Servin pointed out that none of the program’s chaplains are priests. Still, local parish priests provide whatever sacramental needs (Holy Communion, confession, last rites) a Catholic patient might have. 

Servin also stressed how the work was truly a ministry. “It’s a calling for sure,” she explained. “If they are not called to do this, they don’t last very long.”


Results from tests showed that Layla’s brain never fully developed, although her eyes, ears, and nearly everything else did. But her undeveloped brain could not interpret messages from them. There were brief moments, her mother said, when her brain did quiet down, and she could actually see and hear.

Still, there was no prognosis of how much longer she would survive. 

During her first year, she was in and out of Children’s Hospital for one seizure after another. At one point, Layla had a team of 19 doctors and therapists, which required additional visits to UCLA and USC. And whenever she had another convulsive attack, any cerebral development she’d made was erased. “It was like two steps forward, eight steps back,” recalled Larissa.

Hospice care had been suggested before for Layla. Like so many parents put in her position, Larissa felt that path was giving up hope. She just couldn’t do that as her mother. And even when Layla’s health was obviously getting worse, she kept pushing back on the idea, thinking, “No, she’s strong. She’ll get through this. This is just a phase.”

But after she had exhausted every possible hope, and her baby girl’s health kept declining, Larissa relented. She agreed to talk to somebody from a Catholic hospital children’s hospice program called TrinityKids Care. 

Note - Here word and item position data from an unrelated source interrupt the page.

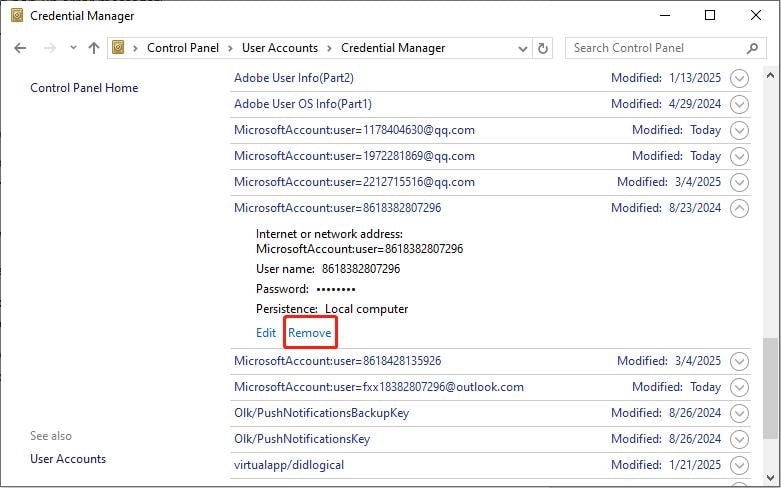Select User Accounts breadcrumb segment

(x=279, y=48)
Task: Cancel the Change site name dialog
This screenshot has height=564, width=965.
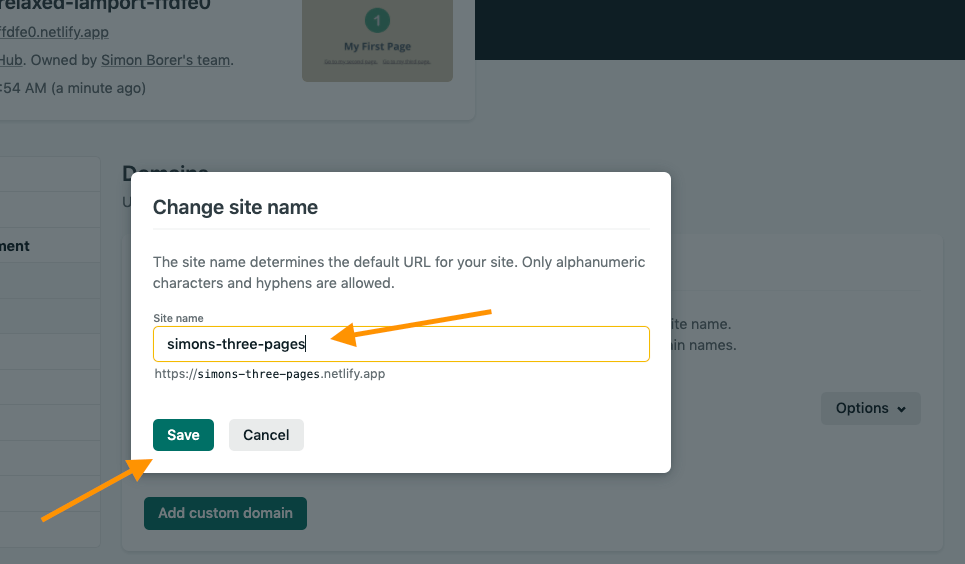Action: (x=266, y=435)
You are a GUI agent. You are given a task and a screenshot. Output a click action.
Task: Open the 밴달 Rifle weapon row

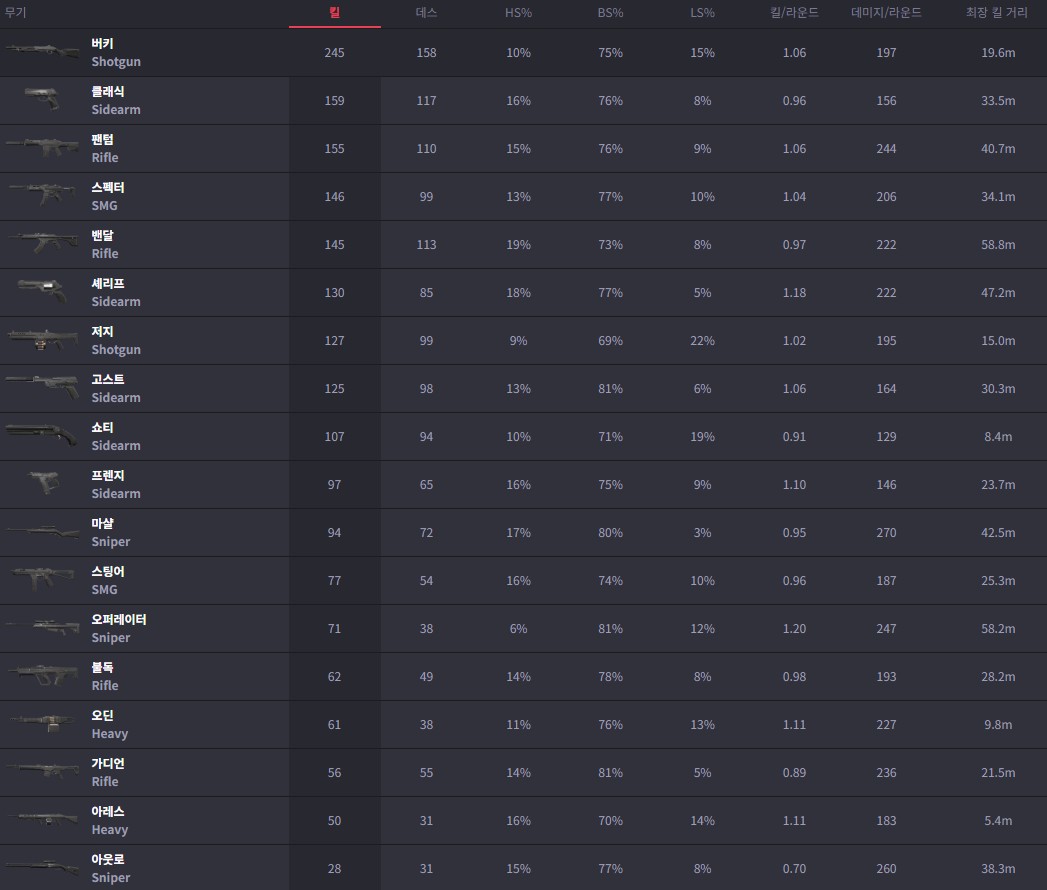[x=524, y=244]
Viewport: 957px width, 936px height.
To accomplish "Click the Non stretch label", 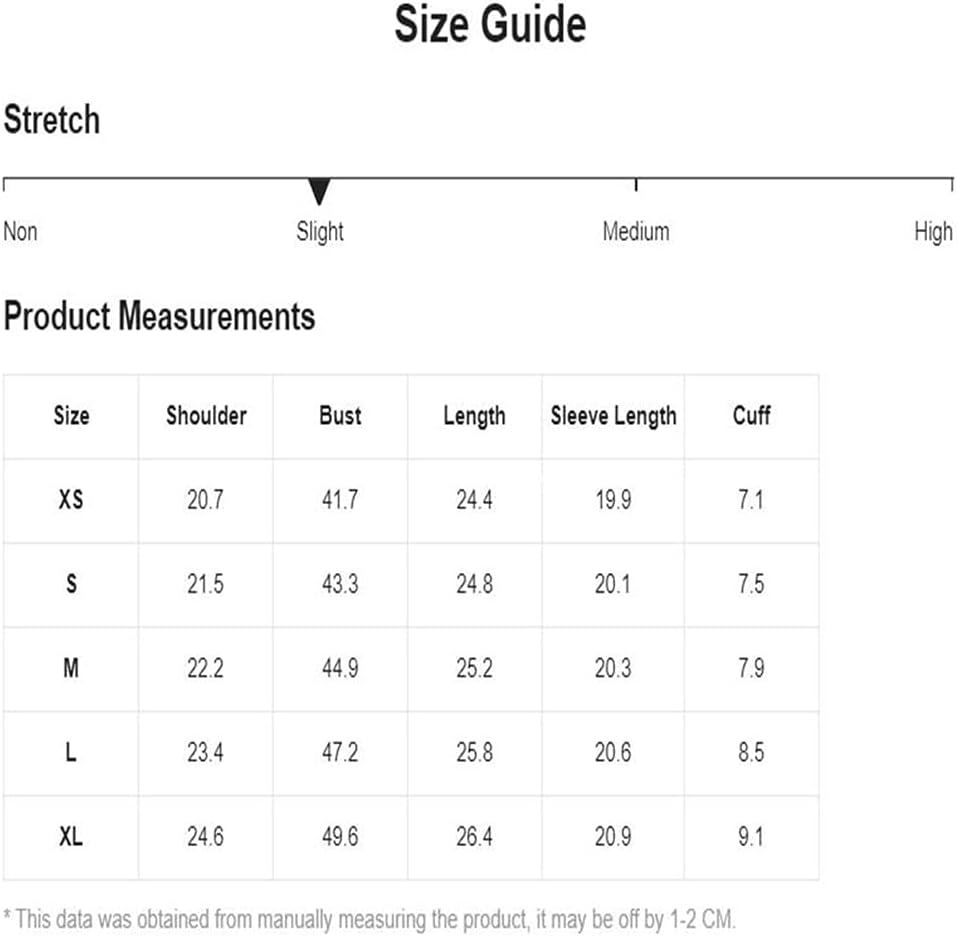I will pyautogui.click(x=20, y=232).
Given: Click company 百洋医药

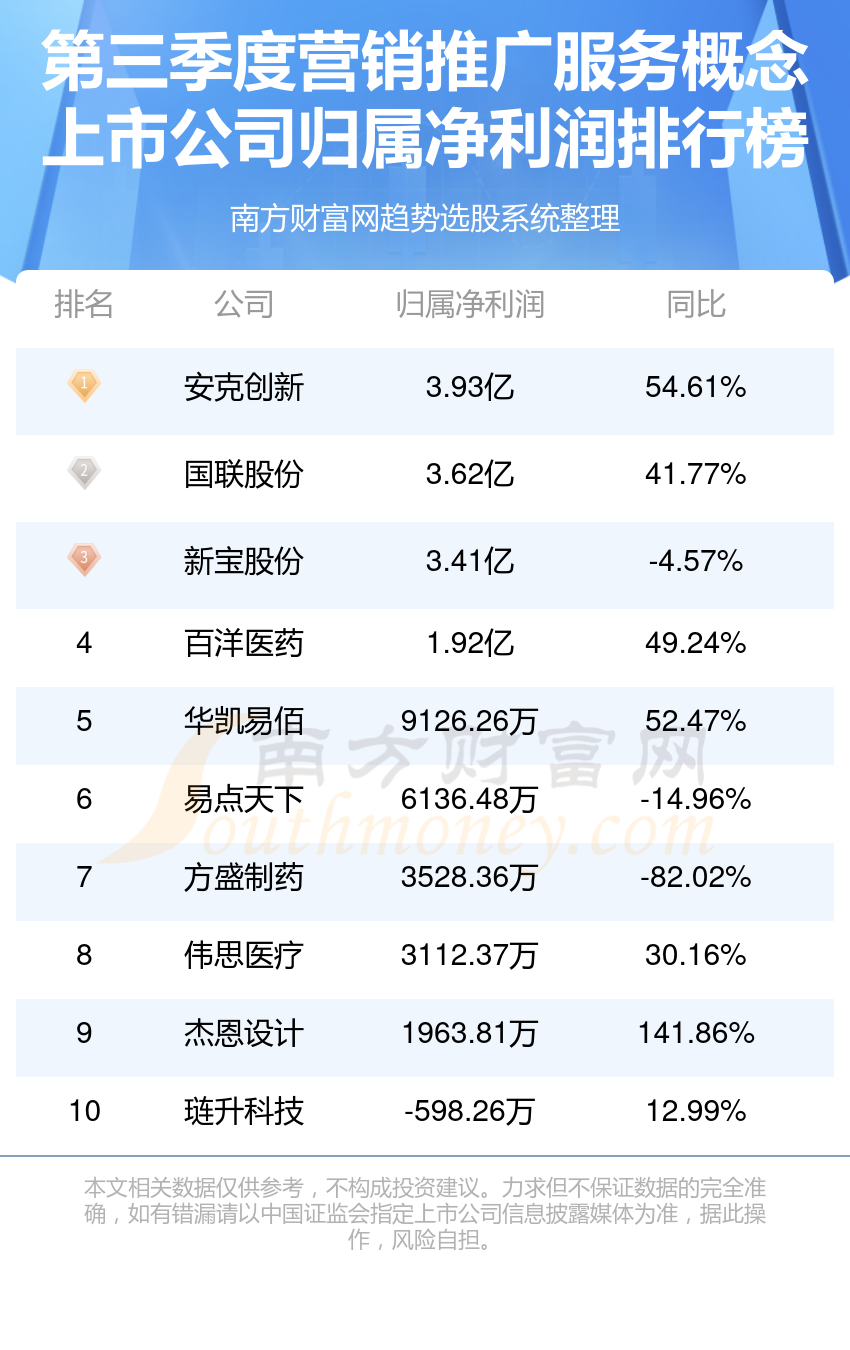Looking at the screenshot, I should coord(244,643).
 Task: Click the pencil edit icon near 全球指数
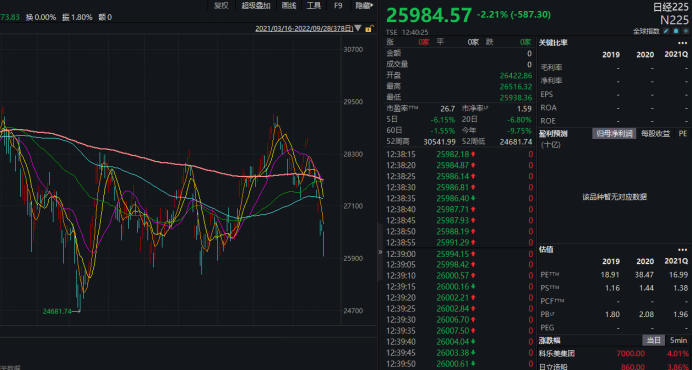(x=666, y=31)
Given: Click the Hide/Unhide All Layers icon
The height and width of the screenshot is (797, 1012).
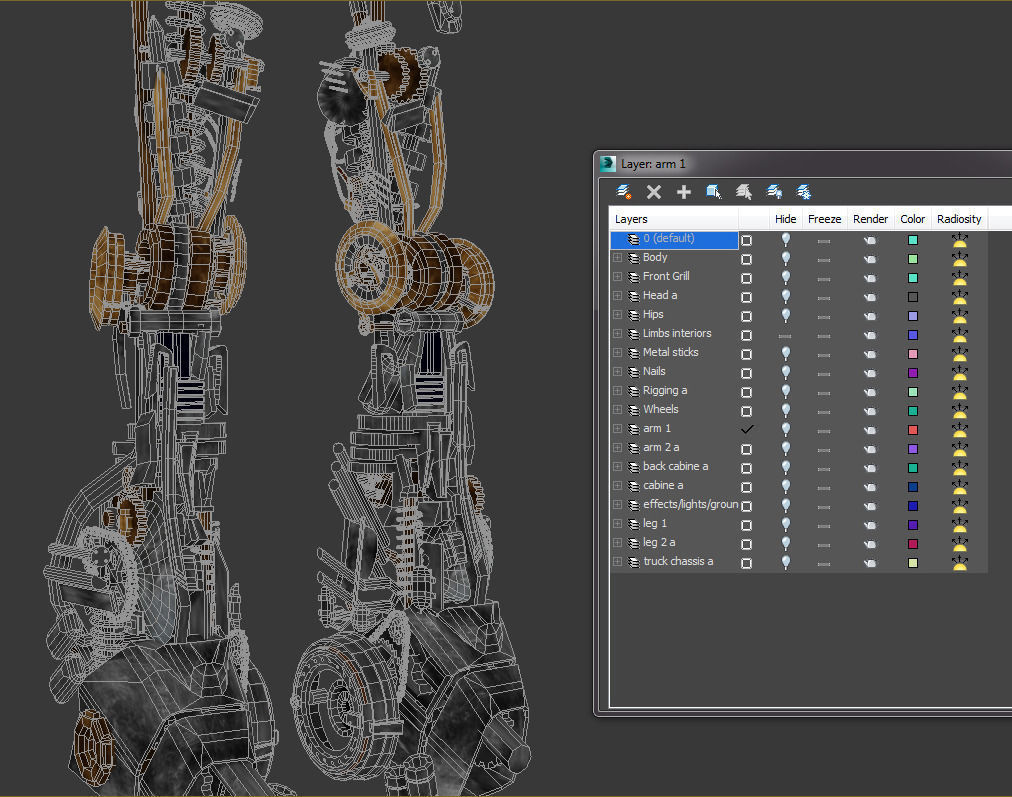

Eventually, she found herself around at her dining-room table with the program’s medical director, Dr. Glen Komatsu, along with two social workers, two chaplains and two nurses to discuss what the last days of her daughter’s life were going to be like. 

At this point, members of the team explained, it was really a question of pain management.   

A grief counselor later visited the home. Layla was in her mother’s arms when Larissa was asked three questions: “Do you feel Layla is safe right now?” “Do you feel she’s safe where she’s going?” And finally the hardest: “Have you given her permission to go?”

That evening, after kissing Layla good night, her mother finally said out loud to her daughter, “Layla, if you need to go, it’s OK. Mommy loves you. But if you need to go, I understand. But I love you.” Matt repeated those same words.

No more than 20 minutes later, their daughter let out a huge breath while in her mother’s arms. Layla Paige Sonnen died on July 8, 2017. She was almost 2 1/2 years old.

A chaplain from TrinityKids Care spent time consoling Layla’s older brother, and members of the team made a point of giving daily comfort to his parents.

“Dr. Komatsu helped my husband as the father seeing things in a different way than me,” Larissa pointed out. “And the team helped me being the mom whose husband travels a lot. So I felt that I had to be the strength, the pillar for everybody. But when that team came in, all of a sudden I could just crumble and just cry and just say, ‘I am so scared.’

“We had the support of this huge team,” she stressed. “It wasn’t just one person. Somebody contacted us every day. If it wasn’t a phone call, they would come out to our home. They were just amazing. I’m so grateful, I’m so thankful. I can tell you we would not being doing as well today as we are, if it wasn’t for them.”